Curiously, from an architectural point of view, Gato does not differ much from many modern artificial intelligence systems. It shares characteristics with GPT-3 OpenAI in that it is a "transformer". Starting in 2017, the transformer has become the architecture of choice for complex logic tasks, demonstrating the ability to summarize documents, generate music, classify objects in images, and analyze protein sequences. Perhaps even more remarkable, Gato is several orders of magnitude smaller than individual systems. Gato has only 1.2 billion parameters, while GPT-3 has over 170 billion.
DeepMind researchers deliberately made Gato small so that it can control the robot arm in real time. But they assume that when scaled, the system will be able to handle any “task, behavior, and expression of interest.”
However, there are several hurdles to overcome in order to make Gato better than advanced single-tasking systems in specific applications. Like most Transformer-based systems, Gato’s knowledge of the world is based on training data and remains unchanged. Thus, the system is not capable of continuous learning. Gato also has a limit in its "context window" or the amount of information that the system can "remember" in the context of a given task. Even the best Transformer-based language models cannot write a long essay, much less a book, without forgetting key details and thus losing sight of the plot. Forgetting happens in any task, whether it’s writing a poem or operating a robot, and some experts call it the "Achilles’ heel" of machine learning.
Mike Cook, a member of the Knives & Paintbrushes research team, cautions against suggesting that Gato is the path to truly general-purpose AI: “It sounds exciting that AI can do all of these things…But it’s really not too different from understanding the GPT-3 difference between plain English text and Python code. Gato receives special training data about these tasks, like any other AI of this type, and learns how the patterns in the data relate to each other, including learning to associate certain kinds of inputs with certain outputs. It’s not easy, but it doesn’t mean that the AI can also make a cup of tea or easily learn ten or fifty other tasks. We know that modern approaches to large-scale simulation allow us to study several problems at the same time. I think it’s a good job, but it doesn’t feel like a big stepping stone to me."

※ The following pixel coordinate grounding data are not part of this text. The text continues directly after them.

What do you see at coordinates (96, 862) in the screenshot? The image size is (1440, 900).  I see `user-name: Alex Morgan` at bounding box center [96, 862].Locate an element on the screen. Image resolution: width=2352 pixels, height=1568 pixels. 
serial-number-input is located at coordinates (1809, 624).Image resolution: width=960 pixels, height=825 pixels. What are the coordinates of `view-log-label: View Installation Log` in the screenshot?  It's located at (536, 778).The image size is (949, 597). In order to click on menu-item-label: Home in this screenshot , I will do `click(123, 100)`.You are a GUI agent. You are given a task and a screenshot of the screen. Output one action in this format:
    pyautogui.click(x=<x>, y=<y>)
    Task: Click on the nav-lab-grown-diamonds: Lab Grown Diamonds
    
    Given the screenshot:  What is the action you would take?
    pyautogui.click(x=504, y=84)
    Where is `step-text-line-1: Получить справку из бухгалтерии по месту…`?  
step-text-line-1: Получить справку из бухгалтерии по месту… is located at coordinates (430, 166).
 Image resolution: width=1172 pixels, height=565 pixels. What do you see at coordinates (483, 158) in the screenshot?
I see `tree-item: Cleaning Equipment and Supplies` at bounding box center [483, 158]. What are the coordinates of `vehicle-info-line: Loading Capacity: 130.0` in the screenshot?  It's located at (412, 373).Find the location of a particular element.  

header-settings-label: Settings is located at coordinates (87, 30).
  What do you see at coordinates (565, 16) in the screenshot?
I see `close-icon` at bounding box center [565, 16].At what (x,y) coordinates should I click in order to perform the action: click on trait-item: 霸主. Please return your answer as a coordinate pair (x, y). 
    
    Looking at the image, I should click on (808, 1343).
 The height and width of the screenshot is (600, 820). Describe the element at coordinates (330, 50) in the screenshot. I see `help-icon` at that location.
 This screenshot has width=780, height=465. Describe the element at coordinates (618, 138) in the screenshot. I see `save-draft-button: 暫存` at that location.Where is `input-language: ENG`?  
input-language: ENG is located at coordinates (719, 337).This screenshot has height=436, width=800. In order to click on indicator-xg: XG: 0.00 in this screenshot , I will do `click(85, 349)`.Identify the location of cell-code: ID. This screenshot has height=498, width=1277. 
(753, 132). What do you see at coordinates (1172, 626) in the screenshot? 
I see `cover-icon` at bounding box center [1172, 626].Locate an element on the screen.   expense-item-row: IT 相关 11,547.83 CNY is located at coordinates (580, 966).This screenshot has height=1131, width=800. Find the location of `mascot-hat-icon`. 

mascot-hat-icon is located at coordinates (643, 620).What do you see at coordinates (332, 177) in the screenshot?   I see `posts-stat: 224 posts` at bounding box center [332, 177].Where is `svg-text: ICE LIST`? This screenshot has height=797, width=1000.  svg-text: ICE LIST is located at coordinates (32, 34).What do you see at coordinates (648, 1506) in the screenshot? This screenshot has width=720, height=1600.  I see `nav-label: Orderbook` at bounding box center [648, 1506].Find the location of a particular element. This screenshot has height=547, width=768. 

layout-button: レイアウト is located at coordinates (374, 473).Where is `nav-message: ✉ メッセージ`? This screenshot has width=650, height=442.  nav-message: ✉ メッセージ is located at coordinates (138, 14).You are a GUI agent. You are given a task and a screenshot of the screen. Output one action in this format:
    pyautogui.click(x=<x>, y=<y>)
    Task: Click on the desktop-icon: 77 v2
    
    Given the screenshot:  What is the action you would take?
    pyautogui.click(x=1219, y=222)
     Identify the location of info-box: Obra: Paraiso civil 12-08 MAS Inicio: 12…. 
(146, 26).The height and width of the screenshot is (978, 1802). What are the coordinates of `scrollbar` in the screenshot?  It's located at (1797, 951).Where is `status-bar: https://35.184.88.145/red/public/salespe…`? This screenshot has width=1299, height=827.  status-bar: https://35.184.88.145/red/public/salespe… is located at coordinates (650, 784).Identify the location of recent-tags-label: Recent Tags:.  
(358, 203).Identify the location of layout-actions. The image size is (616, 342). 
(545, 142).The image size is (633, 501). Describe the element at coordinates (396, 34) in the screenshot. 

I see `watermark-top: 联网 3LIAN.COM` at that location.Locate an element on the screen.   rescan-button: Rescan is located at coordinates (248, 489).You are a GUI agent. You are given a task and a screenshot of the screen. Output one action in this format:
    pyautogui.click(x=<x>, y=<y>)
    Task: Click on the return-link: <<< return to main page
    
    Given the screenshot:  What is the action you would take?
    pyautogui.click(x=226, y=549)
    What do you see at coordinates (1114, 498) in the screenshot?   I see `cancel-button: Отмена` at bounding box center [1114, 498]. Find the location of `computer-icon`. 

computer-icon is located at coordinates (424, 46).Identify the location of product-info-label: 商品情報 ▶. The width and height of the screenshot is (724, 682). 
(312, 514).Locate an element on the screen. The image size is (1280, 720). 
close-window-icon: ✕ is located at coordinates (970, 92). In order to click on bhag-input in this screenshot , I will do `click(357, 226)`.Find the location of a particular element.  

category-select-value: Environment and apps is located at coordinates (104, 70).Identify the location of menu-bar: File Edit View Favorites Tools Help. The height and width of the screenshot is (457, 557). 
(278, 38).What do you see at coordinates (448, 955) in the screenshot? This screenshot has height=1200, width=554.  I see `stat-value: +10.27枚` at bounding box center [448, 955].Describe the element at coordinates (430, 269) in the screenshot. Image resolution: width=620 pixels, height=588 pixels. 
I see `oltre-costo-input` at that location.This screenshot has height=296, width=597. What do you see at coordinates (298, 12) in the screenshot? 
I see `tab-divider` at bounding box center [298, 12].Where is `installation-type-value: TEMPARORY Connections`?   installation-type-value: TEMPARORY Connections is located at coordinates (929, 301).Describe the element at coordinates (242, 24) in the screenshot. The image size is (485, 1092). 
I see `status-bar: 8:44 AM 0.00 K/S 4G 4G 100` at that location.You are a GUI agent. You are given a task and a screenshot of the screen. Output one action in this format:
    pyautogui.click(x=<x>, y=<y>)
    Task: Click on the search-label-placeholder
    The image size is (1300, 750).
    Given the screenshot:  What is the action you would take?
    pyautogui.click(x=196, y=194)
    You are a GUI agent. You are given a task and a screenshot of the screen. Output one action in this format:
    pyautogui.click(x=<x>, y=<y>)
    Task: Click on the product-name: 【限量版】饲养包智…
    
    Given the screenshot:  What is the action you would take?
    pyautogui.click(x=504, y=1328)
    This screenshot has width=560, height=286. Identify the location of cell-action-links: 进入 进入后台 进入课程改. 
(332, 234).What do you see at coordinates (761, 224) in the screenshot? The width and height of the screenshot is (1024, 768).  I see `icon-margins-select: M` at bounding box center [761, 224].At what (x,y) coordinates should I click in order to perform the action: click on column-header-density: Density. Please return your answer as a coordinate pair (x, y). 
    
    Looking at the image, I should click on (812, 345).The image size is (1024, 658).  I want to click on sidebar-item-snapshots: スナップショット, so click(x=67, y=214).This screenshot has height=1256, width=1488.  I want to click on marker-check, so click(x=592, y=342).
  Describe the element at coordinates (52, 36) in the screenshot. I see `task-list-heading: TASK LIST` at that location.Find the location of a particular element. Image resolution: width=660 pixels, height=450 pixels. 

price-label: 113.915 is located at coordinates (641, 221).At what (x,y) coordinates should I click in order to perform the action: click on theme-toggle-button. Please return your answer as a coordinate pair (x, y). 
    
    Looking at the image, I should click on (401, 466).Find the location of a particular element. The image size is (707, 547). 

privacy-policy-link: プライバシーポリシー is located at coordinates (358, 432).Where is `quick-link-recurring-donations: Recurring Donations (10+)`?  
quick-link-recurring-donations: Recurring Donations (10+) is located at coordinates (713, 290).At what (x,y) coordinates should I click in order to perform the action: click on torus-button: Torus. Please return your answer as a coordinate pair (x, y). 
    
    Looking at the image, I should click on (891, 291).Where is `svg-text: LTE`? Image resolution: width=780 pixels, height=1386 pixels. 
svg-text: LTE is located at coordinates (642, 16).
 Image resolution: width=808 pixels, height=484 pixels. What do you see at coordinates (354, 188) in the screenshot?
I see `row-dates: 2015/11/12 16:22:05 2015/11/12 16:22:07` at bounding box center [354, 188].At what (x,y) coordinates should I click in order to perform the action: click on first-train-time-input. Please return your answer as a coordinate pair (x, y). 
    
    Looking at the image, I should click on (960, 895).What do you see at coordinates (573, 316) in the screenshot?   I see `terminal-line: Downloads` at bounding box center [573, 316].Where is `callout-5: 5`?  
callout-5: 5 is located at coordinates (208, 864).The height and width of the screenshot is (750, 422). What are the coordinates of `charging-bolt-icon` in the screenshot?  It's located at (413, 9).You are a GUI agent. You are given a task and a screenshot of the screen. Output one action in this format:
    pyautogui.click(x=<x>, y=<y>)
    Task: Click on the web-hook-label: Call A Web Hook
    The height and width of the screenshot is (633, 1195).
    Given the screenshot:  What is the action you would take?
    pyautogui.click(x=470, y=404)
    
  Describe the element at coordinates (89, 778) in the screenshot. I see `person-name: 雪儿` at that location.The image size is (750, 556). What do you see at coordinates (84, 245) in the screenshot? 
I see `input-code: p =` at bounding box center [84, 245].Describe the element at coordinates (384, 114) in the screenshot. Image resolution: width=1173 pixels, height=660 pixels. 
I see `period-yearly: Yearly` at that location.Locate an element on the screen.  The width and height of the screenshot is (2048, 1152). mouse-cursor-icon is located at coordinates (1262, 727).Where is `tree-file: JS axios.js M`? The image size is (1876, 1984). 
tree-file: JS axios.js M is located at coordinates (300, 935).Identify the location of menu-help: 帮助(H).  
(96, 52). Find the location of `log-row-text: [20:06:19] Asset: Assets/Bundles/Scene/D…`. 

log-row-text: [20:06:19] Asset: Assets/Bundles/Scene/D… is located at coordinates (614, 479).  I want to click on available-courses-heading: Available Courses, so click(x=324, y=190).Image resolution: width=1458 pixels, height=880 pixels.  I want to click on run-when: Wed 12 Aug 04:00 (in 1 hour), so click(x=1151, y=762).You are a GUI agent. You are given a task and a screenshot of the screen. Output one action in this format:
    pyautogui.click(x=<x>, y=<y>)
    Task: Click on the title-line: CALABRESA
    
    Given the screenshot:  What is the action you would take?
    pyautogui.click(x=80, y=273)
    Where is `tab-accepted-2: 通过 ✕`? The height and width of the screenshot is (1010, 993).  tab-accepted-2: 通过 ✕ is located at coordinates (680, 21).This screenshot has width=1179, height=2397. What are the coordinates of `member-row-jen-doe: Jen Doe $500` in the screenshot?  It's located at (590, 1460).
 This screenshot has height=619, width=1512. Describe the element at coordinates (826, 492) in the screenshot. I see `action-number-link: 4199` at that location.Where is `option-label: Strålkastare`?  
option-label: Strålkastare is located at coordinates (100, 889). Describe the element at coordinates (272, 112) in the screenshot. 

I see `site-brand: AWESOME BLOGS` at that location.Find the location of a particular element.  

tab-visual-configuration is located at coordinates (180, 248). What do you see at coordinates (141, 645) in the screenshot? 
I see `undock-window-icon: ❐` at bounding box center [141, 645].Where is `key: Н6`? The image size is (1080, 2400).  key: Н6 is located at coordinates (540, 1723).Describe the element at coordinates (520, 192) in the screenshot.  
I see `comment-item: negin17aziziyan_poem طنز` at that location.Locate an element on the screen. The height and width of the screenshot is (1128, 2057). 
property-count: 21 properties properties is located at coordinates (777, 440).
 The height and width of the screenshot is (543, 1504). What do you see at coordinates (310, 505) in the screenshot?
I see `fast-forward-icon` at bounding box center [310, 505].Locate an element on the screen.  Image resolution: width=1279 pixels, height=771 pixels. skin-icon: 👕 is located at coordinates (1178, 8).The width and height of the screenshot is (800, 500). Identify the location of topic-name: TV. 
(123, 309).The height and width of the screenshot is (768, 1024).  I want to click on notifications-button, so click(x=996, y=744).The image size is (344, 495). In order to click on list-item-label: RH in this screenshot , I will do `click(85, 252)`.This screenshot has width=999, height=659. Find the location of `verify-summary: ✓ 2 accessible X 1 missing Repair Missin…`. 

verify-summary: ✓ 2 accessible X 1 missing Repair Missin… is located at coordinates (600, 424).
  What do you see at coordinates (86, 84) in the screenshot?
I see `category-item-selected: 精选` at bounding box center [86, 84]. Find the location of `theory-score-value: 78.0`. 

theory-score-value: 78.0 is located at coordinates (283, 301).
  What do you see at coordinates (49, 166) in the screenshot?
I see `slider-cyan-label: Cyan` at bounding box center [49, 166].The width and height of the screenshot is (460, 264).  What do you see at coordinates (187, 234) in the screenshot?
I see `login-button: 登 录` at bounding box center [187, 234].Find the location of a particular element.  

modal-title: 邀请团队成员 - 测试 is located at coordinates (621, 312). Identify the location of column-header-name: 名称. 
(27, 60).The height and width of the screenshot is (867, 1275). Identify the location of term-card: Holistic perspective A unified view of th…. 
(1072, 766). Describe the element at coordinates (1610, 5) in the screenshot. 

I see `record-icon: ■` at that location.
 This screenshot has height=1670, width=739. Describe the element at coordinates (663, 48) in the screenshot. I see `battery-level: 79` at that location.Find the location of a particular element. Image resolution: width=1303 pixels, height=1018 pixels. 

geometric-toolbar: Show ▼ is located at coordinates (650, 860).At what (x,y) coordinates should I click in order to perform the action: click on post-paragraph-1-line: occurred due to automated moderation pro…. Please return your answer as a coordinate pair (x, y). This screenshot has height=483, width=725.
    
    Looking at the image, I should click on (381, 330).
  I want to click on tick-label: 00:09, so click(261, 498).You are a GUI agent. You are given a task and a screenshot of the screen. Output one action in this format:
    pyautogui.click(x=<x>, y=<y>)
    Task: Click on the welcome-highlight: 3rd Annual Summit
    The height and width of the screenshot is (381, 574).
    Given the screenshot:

How Gato helps mathematicians
In November 2021, DeepMind showed how its artificial intelligence system helps mathematicians in finding information to develop theorems. The collaborative work of researchers and AI has already led to a breakthrough in topology and representation theory conjecture, as well as a proven knot structure theorem.
In December, DeepMind introduced the Player of Games artificial intelligence system, which can play poker, chess, go and other games.
The company said in February that its AlphaCode system writes computer programs "as well as the average programmer."